What to do -
1. In the didFF package walkthrough, what does a wage value of 0 stand for in the data?
2. Continue the didFF package walkthrough from its last line.

Quoted text -

The didFF
R package assesses when the validity of difference-in-differences and related estimators depends on functional form, based on the theoretical results in Roth and Sant’Anna (2023). This package provides a test for whether parallel trends is insensitive to functional form by estimating the implied density of potential outcomes under the null and checking if it is significantly below zero at some point.
You can install the development version of didFF from GitHub with:
#Install the remotes package if not already installed
# install.packages("remotes")
#Install the didFF package using remotes
remotes::install_github("pedrohcgs/didFF")
We now provide and example of how to use the package using the empirical illustration from Roth and Sant’Anna (2023, p. 743–744).
We first load the package and the data.
# Load didFF and other auxiliary libraries for data manipulation
library(didFF)
library(tidyverse)
library(dplyr)
mw_df<-didFF::Cengiz_df #load Cengiz et al. (2019) data frame
The data is derived from the dataset compiled by Cengiz et al. (2019). For each state and year, it provides the number of people employed at each wage level (coarsened to 25c bins), with a value of 0 for people not in the labor force. It also contains an indicator variables (treated) for whether a state raised its minimum wage in the given year.
head(mw_df, 5)
#> wagebins statenum year quarterdate overallcountpc treated_quarter
#> 1 100 1 2007 188 0.000000000 0
#> 2 100 1 2007 189 0.000000000 0
#> 3 100 1 2007 190 0.000000000 0
#> 4 100 1 2007 191 0.000000000 0
#> 5 100 1 2008 192 0.001836395 0
#> treated_year MW population
#> 1 0 5.15 3578266
#> 2 0 5.15 3564137
#> 3 0 5.85 3576752
#> 4 0 5.85 3583092
#> 5 0 5.85 3577623
We will now test whether a DiD analysis for the effect of the minimum wage on wages (weighted by population) is insensitive to functional form—i.e. that parallel trends is valid regardless of whether wages are measured in levels, logs, percentiles, etc. We first consider an analysis where the pre-treatment period is 2007, the post-treatment period is 2015, and the treatment is whether a state raised its minimum wage at any point between the pre-treatment and post-treatment periods. We call didFF as follows:
# Create treatment groups according to the description above
start_t = 2007 # pre-treatment year
end_t = 2015 # post-treatment year
# Create dataset
mw_df_2007_2015 <-
mw_df %>%
# filter out data outside the time window of interest
dplyr::filter((start_t <= year) & (year <= end_t)) %>%
dplyr::group_by(statenum) %>%
# Create group variable that take value end_t if state was ever treated in this period, and 0 otherwise
dplyr::mutate(group = max(treated_quarter > 0, na.rm=TRUE)*end_t) %>%
#filter data back to pre and post periods only
dplyr::filter((year == start_t) | (year == end_t)) %>%
dplyr::group_by(statenum, wagebins) %>%
dplyr::mutate(wagebins=wagebins/100, wgt=overallcountpc*population) %>%
dplyr::filter(wgt >= 0)

Collected data entries:
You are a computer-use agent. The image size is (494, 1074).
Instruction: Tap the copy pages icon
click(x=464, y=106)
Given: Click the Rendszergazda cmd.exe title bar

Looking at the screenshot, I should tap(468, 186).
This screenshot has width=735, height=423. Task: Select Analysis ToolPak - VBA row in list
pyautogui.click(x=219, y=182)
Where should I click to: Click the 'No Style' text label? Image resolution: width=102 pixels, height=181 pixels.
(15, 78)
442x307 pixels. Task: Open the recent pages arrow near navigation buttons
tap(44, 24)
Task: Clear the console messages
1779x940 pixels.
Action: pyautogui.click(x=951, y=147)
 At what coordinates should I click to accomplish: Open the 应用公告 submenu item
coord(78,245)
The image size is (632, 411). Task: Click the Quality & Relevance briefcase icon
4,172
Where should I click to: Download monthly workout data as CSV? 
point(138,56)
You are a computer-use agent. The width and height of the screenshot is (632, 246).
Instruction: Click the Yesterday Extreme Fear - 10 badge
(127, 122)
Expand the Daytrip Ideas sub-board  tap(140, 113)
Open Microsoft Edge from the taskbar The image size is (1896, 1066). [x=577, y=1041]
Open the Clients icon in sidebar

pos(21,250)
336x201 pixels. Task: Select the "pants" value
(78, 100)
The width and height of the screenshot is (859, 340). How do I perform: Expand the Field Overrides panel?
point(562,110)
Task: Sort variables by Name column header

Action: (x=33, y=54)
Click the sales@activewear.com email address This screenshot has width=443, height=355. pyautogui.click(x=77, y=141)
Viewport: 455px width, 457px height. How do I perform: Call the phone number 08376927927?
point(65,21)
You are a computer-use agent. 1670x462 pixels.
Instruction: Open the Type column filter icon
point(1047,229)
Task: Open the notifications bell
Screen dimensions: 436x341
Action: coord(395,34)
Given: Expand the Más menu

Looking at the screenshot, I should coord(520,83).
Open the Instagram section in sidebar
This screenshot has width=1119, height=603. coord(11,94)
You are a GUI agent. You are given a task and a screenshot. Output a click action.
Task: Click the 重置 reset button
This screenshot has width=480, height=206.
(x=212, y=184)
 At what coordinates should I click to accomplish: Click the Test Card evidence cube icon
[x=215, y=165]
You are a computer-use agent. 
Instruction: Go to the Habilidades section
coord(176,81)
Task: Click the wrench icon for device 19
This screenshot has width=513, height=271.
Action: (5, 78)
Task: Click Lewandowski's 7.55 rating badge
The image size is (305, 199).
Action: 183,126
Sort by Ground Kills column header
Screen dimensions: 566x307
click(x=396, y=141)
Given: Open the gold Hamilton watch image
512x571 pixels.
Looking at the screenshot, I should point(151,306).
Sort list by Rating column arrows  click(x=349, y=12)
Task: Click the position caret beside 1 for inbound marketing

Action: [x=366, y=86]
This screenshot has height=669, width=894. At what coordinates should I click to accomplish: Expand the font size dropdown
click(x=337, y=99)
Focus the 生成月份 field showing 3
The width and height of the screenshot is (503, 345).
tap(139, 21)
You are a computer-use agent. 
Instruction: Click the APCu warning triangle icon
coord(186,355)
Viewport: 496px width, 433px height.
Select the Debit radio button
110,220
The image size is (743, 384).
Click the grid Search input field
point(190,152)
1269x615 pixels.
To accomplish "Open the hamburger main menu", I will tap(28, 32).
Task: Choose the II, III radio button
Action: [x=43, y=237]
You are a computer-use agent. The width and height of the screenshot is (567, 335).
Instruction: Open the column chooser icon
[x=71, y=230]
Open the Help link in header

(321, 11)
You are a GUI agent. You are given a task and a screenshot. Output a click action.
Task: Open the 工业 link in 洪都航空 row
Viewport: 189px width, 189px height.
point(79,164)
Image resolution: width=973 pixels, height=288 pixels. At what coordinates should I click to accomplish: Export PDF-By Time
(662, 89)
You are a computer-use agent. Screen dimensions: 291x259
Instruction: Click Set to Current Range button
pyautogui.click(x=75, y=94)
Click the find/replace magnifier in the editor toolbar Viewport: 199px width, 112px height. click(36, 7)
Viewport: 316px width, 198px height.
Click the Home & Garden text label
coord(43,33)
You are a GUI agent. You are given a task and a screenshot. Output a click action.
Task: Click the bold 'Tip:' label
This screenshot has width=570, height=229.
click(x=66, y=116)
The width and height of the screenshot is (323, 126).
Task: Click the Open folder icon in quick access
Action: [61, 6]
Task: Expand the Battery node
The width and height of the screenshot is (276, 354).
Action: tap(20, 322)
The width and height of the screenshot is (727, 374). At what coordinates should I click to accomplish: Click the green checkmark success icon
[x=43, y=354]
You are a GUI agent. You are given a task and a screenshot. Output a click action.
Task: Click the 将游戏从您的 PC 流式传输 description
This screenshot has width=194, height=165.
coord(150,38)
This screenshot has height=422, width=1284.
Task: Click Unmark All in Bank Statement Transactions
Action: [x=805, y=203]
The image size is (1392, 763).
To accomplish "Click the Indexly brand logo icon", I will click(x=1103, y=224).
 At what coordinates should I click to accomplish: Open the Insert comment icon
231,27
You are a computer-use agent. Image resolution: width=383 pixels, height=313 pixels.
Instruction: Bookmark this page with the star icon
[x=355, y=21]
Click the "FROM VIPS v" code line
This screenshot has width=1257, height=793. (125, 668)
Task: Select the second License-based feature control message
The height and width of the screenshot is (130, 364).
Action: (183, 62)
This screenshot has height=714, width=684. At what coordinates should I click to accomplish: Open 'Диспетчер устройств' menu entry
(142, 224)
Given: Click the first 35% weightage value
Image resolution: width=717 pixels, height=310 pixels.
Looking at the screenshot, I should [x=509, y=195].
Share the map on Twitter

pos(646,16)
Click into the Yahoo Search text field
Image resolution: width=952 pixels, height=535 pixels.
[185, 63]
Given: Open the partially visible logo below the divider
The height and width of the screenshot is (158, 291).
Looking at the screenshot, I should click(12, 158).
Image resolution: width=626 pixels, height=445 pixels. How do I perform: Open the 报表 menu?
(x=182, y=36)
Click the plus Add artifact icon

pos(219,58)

The answers -
1. People not in the labor force.

2.
# Run the test (Replicates Figure 2a in Roth and Sant'Anna, 2023)
test_2007_2015 <- didFF(
data = mw_df_2007_2015,
idname = "statenum",
yname = "wagebins",
tname = "year",
gname = "group",
weightsname = "wgt",
est_method = "reg",
binpoints = sort(unique(mw_df_2007_2015$wagebins)),
allow_unbalanced_panel = TRUE,
lb_graph = 5,
ub_graph = 29.75,
seed = 1
)
#> Warning in didFF(data = mw_df_2007_2015, idname = "statenum", yname =
#> "wagebins", : You have observations with g=0 and all time periods t>0; assuming
#> the g=0 cohort is never-treated.
test_2007_2015$plot
test_2007_2015$pval
#> [1] 0
The plot shows the implied counterfactual density for the treated group if parallel trends holds for all functional forms of the outcome, which Roth and Sant’Anna show is equivalent to “parallel trends of distributions”. (To preserve reasonable scaling, we use the options lb_graph
and ub_graph
so that the plot shows only wages above 5 and below 30). The figure shows that the implied density is negative for wages between approximately $5-7/hour.
The plot also shows a formal p-value for the null hypothesis that parallel trends holds for all functional forms (this is calculated using a “least-favorable” critical value for moment inequalities, as in, e.g., Section 4.1.1 of Canay and Shaikh (2017)). The test shows that we are able to reject the null hypothesis that all of the implied densities are positive (p<0.001). We thus reject the null that parallel trends hold for all functional forms of the outcome.
By contrast, results using the period 2010-2015 shows that the estimated counterfactual distribution has positive density nearly everywhere, and we cannot formally reject the hypothesis that it is positive everywhere (p=0.293). This does not necessarily imply that parallel trends holds for all transformations of the outcome, but insensitivity to functional form is not rejected by the data in this example.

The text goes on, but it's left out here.